Work instruction:
Write out the following listing's lines from the one with "Instruction: Tap the battery status icon" to the one with "How do I perform: Open", exactly, with both included and no others.

Input data:

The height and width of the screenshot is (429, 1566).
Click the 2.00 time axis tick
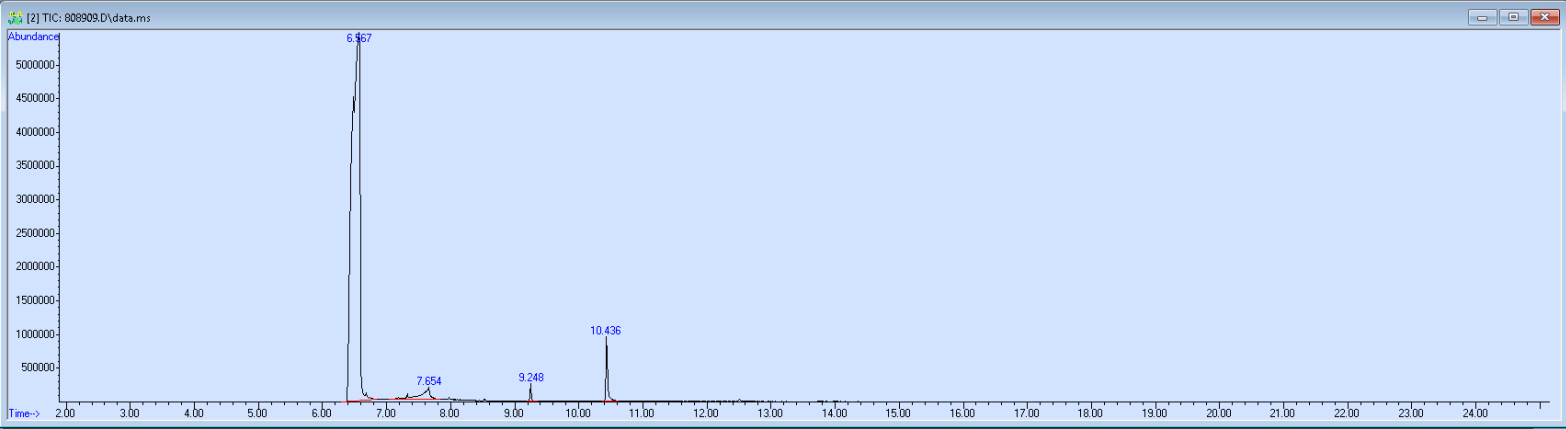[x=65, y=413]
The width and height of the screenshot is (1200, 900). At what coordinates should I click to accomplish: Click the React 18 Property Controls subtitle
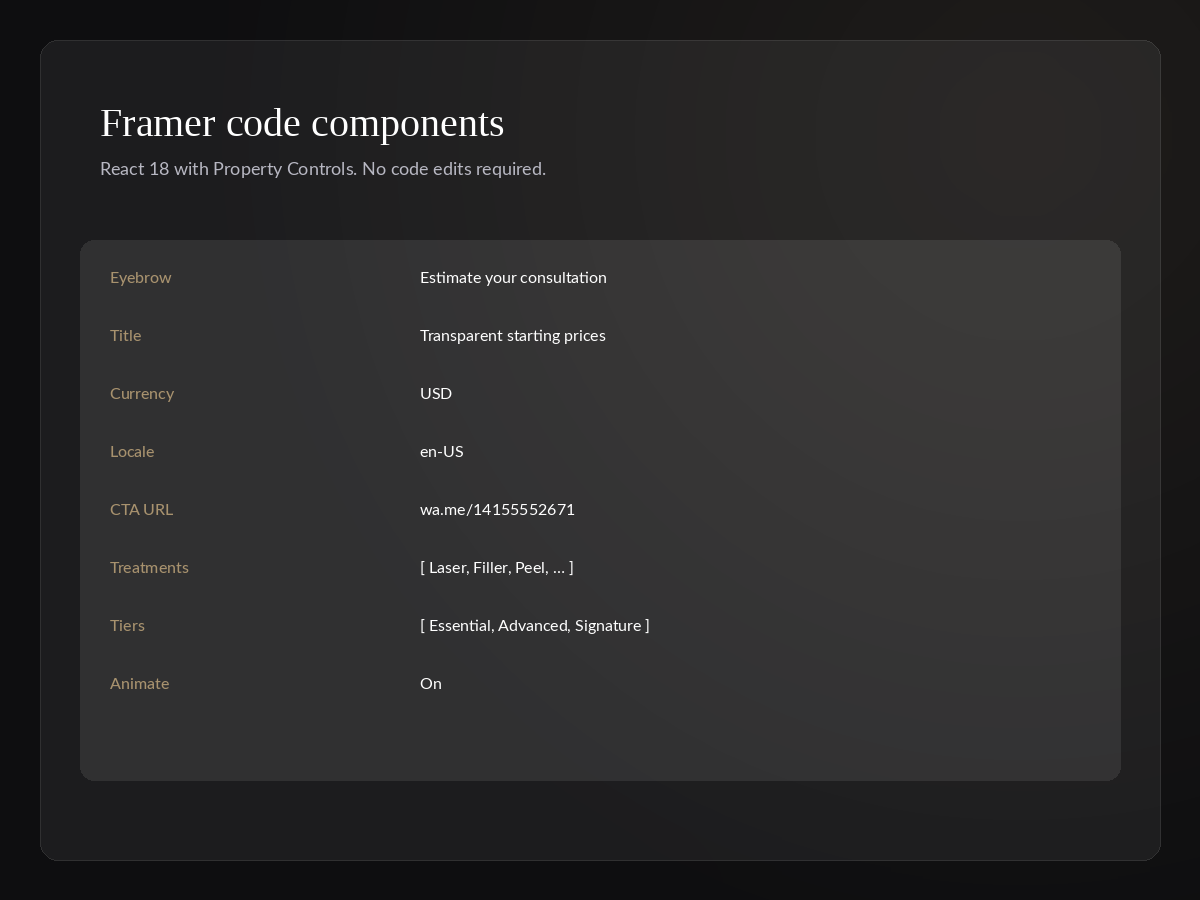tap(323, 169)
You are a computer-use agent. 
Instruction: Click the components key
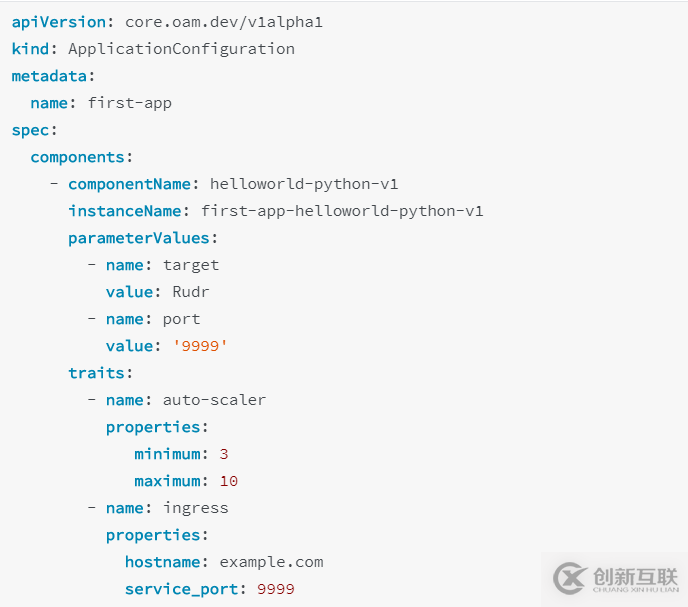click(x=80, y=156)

==

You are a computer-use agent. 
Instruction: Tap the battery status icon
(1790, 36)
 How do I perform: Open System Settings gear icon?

---

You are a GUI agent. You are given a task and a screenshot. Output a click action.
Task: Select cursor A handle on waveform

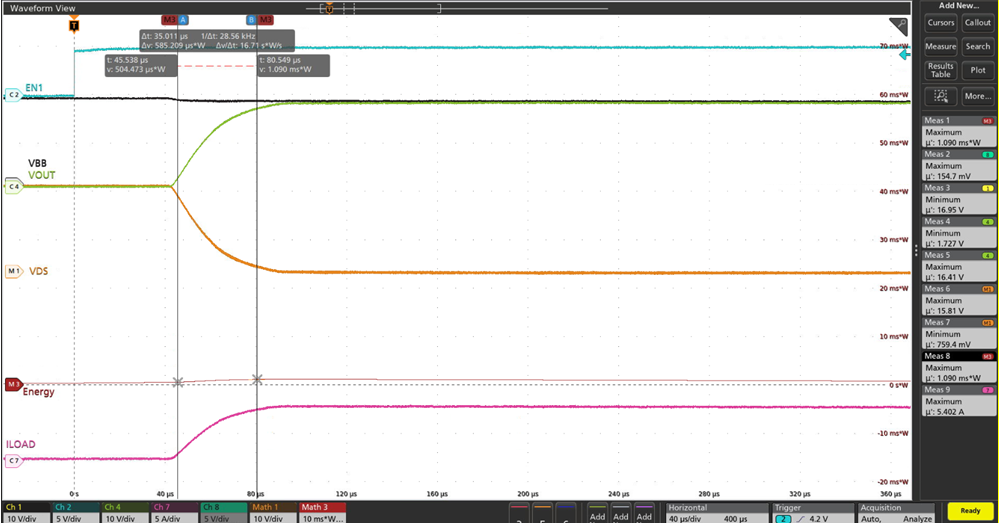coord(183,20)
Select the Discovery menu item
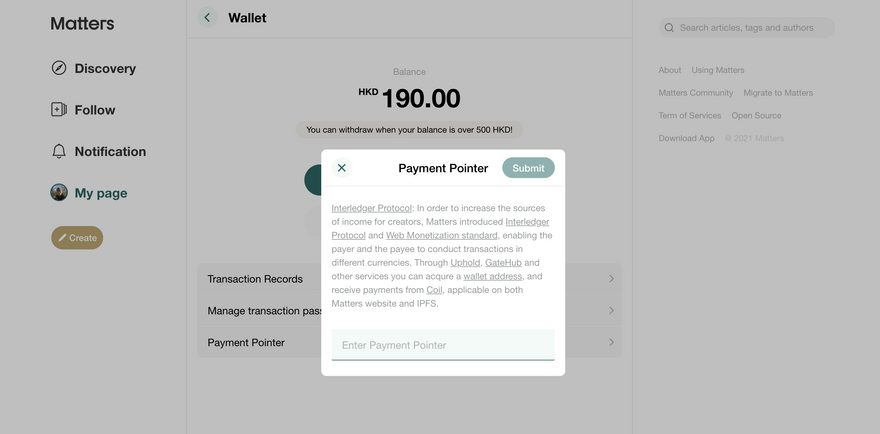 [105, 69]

Exercise result:
Instruction: Tap the battery status icon
(1790, 36)
 How do I perform: Open System Settings gear icon?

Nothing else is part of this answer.